Hospital waiting area- a platform for Information, education and communication display for Tuberculosis infection control: an exploratory study from Solan, India, 2024
Main Article Content
Abstract
Background: Waiting areas of hospitals provide opportunity to interact with patients. Lack of knowledge and misconceptions about tuberculosis (TB) disease transmission in health care facility attendees may prove as hindrance in disease control activities. Evaluating these in waiting areas can assist in formulating appropriate information; education and communication (IEC) material for greater community reach which can be then displayed in these areas.

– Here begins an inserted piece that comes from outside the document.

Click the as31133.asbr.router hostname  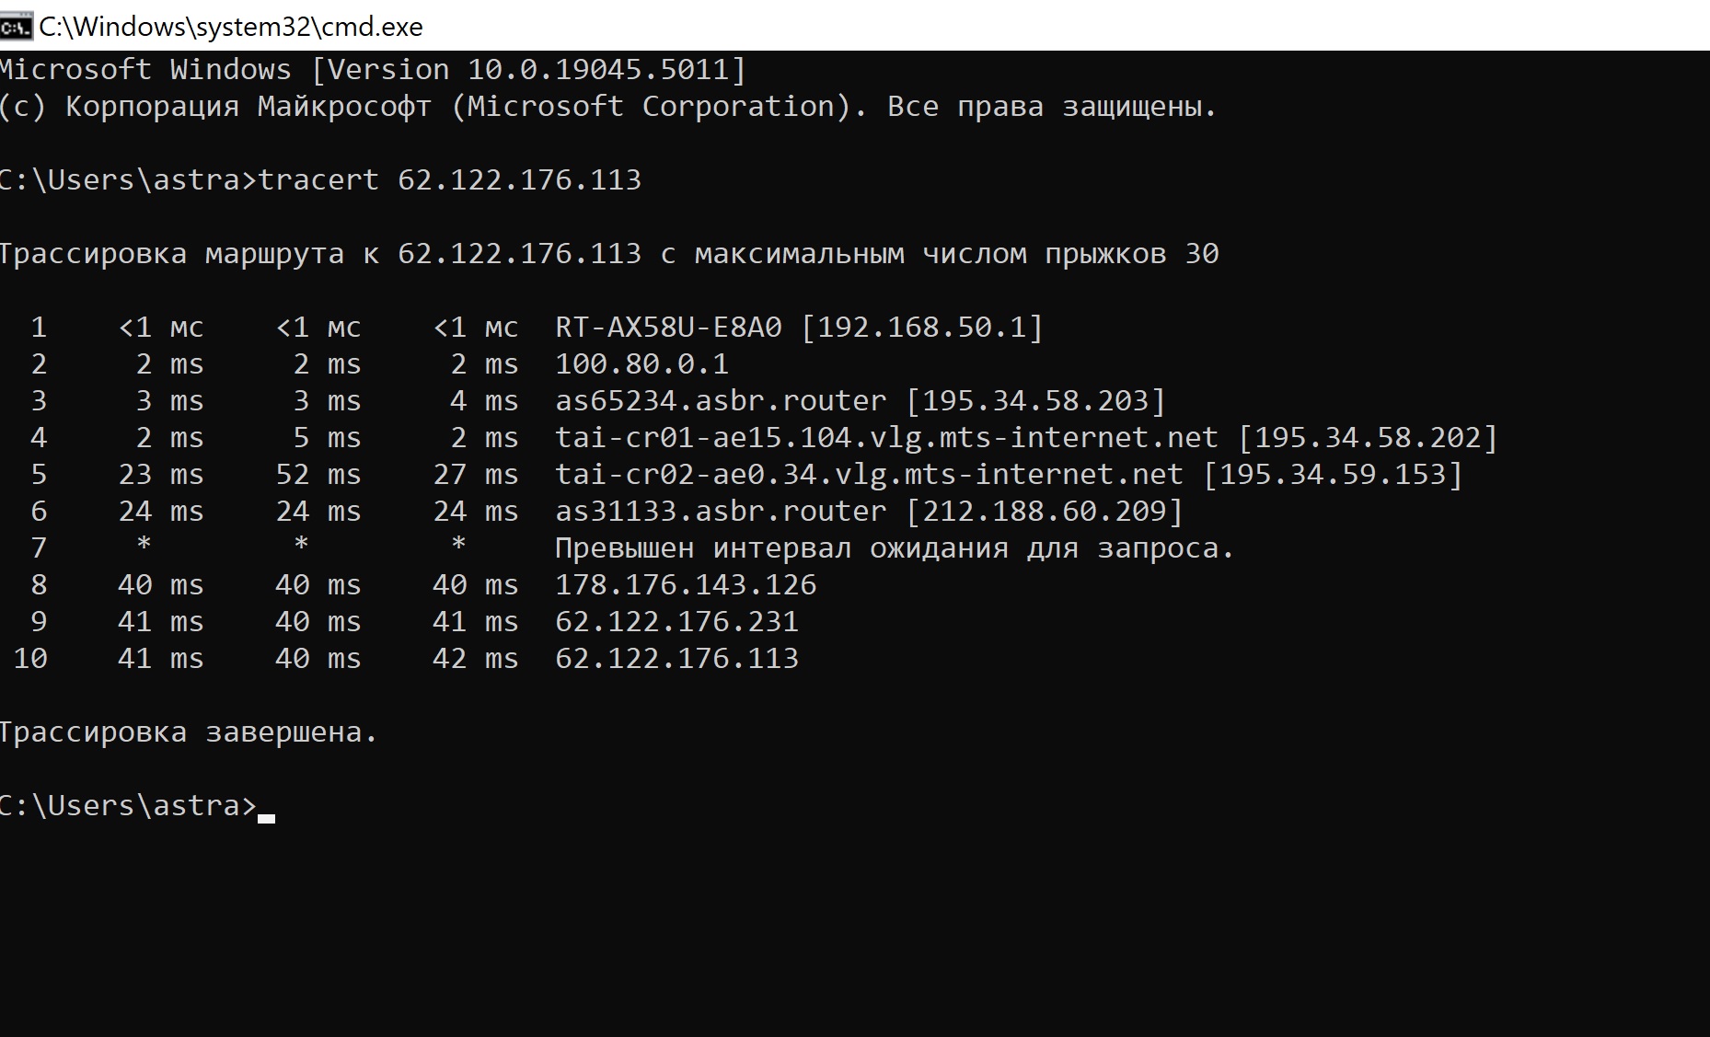721,512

Methods: A cross sectional study on 302 patients from the waiting areas of a secondary care hospital (taking the probability of knowledge deficit about TB as 26.8% from nationwide longitudinal study) was conducted in January-February, 2024. Objectives of the study were to assess the waiting areas of the hospital, to assess the knowledge about tuberculosis (TB) and to evaluate the misconceptions about the disease. Correct knowledge (without misconceptions) was used as a dependant variable. Explanatory variables tested by univariate and bivariate analysis were: age, gender, education, occupation, residence settings, patient’s isolation from family, disease curability, media exposure and TB considered as a public health problem by Government. Informed written consent was secured from the study participants and Ethics permission was secured from the institutional review board.

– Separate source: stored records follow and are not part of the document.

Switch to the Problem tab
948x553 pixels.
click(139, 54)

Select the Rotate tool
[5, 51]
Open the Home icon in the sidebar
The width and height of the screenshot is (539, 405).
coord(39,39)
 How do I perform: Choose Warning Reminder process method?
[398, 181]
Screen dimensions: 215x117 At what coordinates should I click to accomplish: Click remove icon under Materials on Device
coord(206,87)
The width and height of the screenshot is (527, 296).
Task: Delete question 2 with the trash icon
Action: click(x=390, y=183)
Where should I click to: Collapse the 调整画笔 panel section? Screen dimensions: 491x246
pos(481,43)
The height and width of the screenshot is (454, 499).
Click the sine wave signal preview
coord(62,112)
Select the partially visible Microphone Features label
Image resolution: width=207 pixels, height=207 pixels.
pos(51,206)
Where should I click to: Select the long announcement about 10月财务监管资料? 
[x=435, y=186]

Results: Six waiting areas were assessed and poor crowd management was observed here. The average waiting time was seven minutes. There was no IEC display in these areas. 269 respondents completed the study. 150 females and 119 males (55.80 and 44.20 % respectively) with mean age of 32 years (Mean = 32.74, Standard Deviation = 10.97) years participated. 98.14 % respondents had heard about “an illness called tuberculosis”. Of these only 39.03 % knew about correct mode of disease transmission i.e. “through air while sneezing or coughing”. Common misconceptions observed were the transmission by sharing food, sharing of utensils and touching a TB patient (59.85, 63.57 and 44.98 % respectively). Only 15.98 % (43 patients) had correct knowledge (without misconceptions) of disease transmission although 33.08 % had exposure to media for information. Age (Odd Ratio i.e. OR 1.02, 95% Confidence interval i.e. CI 1.00, 1.05), TB can be cured (OR 0.15, 95 % CI 0.03, 0.65), TB- a public health problem (OR 0.42, 95 % CI 0.20, 0.87) and patient’s non isolation from family (OR 2.27, 95 % CI 1.08, 4.77) were associated with correct knowledge without misconceptions.

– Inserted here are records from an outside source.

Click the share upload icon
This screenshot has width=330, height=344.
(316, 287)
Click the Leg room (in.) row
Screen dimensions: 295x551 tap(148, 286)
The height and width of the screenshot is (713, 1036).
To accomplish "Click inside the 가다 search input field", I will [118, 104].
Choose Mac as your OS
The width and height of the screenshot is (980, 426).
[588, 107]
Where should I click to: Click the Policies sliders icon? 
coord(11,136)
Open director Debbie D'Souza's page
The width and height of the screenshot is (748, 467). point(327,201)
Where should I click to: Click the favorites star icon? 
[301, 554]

Conclusion: Waiting areas of the hospital were poorly managed and lacked IEC material. Poor knowledge and large number of misconceptions about disease transmission exist among patients visiting hospitals. The Government authorities have been recommended that gaps in knowledge of TB among patients can be overcome by displaying appropriate IEC material in the waiting area so as to judiciously utilize the waiting time of the patients.